Visualizing these distances renders this plot, where we color by different dimensions (from 2 ** 0 to 2 ** 7):

Distribution of pairwise distances in several dimensions

Notice how the average distance between randomly sampled points starts to grow, even if we restrict ourselves to the unit square.

Lengthscales, lengthscales, lengthscales #

Our stationary kernels should reflect this change in distance. By including lengthscales, our computation of correlation is actually mediated by hyperparameters that we tune during training. Lengthscales govern the “zone of influence” of a given training point: large values allow GPs to have higher correlation further away, and lower lengthscales mean that the zone of influence of a given training point is small, distance-wise. Fig. 2 of Hvarfner et al. 2024 exemplifies this.

Impact of the lengthscale on GP regression, taken from Hvarfner et al 2024

The impact of lengthscales on Gaussian Process regression. (Image source: Fig. 2 of Hvarfner et al. 2024)

How are the lengthscales looking in our simple examples? For the good fit we showed (the one in 1D, with 100 training points), the learned lengthscale is of around 3.64. In the 64D case, all lengthscales (which are supposed to be different) collapse to 0.693 during training.

A simple fix: Imposing larger lengthscales #

Hvarfner et al.’s insight is this: we should be encouraging larger lengthscales. They phrase it in the language of model complexity, saying that the functions we might be fitting are not as complex as we think. There’s a mismatch, according to them, between the assumed complexity and the actual complexity of the functions we’re fitting.

Larger lengthscales would allow the kernel to assume correlation between points that are further away, mitigating the curse of dimensionality.

How do we encourage larger lengthscales during training? The answer is easy: add a regularization to the loss.

MAP vs. MLE estimates #

In the previous blogpost, I vaguely stated that kernel hyperparameters can be trained by maximizing the log-marginal likelihood w.r.t. the training points. Being a little bit more explicit, the function we are trying to maximize is this:

\[\log p(\mathbf{y}|\bm{x}_1,\dots,\bm{x}_N, \theta) = -\frac{1}{2}\mathbf{y}^T(K + \sigma_n^2I)^{-1}\mathbf{y} - \frac{1}{2}\log\det(K + \sigma_n^2I) - \frac{n}{2}\log(2\pi),\] where \(\bm{y}\) are the noisy observations, \(K=[k(\bm{x}_i, \bm{x}_j)]\) is the Gram matrix, \(\sigma_n > 0\) is a noise scale, and \(\theta\) represents all kernel hyperparameters, including of course the lengthscales and \(\sigma_n\) .

Maximizing this quantity w.r.t. \(\theta\) results in what is called the Maximum Likelihood Estimate, or MLE.
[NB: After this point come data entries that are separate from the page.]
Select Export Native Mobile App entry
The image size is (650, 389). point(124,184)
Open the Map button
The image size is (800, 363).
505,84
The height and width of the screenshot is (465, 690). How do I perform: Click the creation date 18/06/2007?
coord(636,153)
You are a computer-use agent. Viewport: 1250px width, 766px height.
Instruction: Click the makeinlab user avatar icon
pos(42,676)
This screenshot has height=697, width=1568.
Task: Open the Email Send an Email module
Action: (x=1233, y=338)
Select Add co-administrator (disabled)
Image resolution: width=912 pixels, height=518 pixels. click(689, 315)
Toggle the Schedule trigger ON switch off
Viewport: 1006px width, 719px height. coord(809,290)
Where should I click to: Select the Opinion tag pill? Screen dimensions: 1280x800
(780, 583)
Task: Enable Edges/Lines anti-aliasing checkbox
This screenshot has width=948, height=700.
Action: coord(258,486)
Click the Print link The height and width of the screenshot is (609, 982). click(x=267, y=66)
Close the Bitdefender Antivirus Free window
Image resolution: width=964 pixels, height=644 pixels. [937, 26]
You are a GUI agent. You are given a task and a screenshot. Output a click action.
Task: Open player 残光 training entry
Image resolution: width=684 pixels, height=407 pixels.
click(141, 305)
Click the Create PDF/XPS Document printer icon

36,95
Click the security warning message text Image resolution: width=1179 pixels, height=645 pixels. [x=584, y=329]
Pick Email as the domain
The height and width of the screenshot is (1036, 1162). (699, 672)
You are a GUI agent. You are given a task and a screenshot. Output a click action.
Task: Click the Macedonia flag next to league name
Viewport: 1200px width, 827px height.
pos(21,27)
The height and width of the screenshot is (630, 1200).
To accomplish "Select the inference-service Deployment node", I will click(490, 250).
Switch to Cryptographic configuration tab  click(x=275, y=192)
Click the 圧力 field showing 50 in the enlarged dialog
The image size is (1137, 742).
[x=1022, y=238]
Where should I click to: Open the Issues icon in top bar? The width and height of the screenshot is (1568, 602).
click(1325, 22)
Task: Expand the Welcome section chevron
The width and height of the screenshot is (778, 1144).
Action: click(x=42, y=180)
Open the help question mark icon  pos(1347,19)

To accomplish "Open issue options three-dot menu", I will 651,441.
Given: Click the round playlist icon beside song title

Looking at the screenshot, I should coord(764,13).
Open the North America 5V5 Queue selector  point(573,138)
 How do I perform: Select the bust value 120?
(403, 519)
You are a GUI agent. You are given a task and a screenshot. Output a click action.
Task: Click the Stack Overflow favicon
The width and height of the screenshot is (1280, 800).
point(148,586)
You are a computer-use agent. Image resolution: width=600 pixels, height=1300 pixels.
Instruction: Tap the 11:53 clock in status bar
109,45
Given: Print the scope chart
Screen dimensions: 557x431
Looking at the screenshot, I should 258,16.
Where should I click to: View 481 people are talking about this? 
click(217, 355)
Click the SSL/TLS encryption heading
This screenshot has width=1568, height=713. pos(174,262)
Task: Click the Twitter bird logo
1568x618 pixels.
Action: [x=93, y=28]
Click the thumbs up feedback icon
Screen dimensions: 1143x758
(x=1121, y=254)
To encourage larger lengthscales, we can add a prior distribution for them, and try to maximize the a posteriori distribution \(p(\theta|\bm{y}, \bm{x}_1,\dots,\bm{x}_N)\) , which is proportional to the product of the likelihood \(p(\bm{y}| \bm{x}_1,\dots,\bm{x}_N, \theta)\) and the prior \(p(\theta)\) . The new function we would try to maximize would then be:

\[\underbrace{-\frac{1}{2}\mathbf{y}^T(K + \sigma_n^2I)^{-1}\mathbf{y} - \frac{1}{2}\log\det(K + \sigma_n^2I) - \frac{n}{2}\log(2\pi)}_{\text{The usual marginal log-likelihood}} + \underbrace{\log p(\theta)}_{\text{Regularizer}}.\]

Maximizing this renders the Maximum a posteriori (MAP) estimate. Tools like GPyTorch allow us to add these regularizers easily using keyword arguments of kernels.

To summarize, saying “I’m using MAP estimation” is just a fancy way of saying “I’m adding a term to my loss to encourage a certain behavior in my kernel hyperparameters”. Phrasing this in a probabilistic language is useful, because we can be more precise about which values we’d like our lengthscales to take by thinking of them as distributions.

Some priors for likelihoods #

By default, gpytorch considers no prior on the lengthscales. botorch’s default SingleTaskGP has a \(\lambda_i \sim \text{Gamma}(3, 6)\) prior, which has an average value of \(\mathbb{E}[\lambda_i] = 1/2\) and a standard deviation of around \(\sigma_{\lambda_i} = 3/6^2 \approx 0.083\) . Here’s the density of this prior:5

A plot of the probability density function of a Gamma(3, 6)

Default lengthscale prior in botorch. It places priority on small lengthscales and doesn't scale with D.

Notice how this places a huge weight on small lengthscales, and is entiery independent of the dimensionality of the input space. As our plot above shows, for dimensionalities above 64, the expected distances between randomly sampled points is already above 20.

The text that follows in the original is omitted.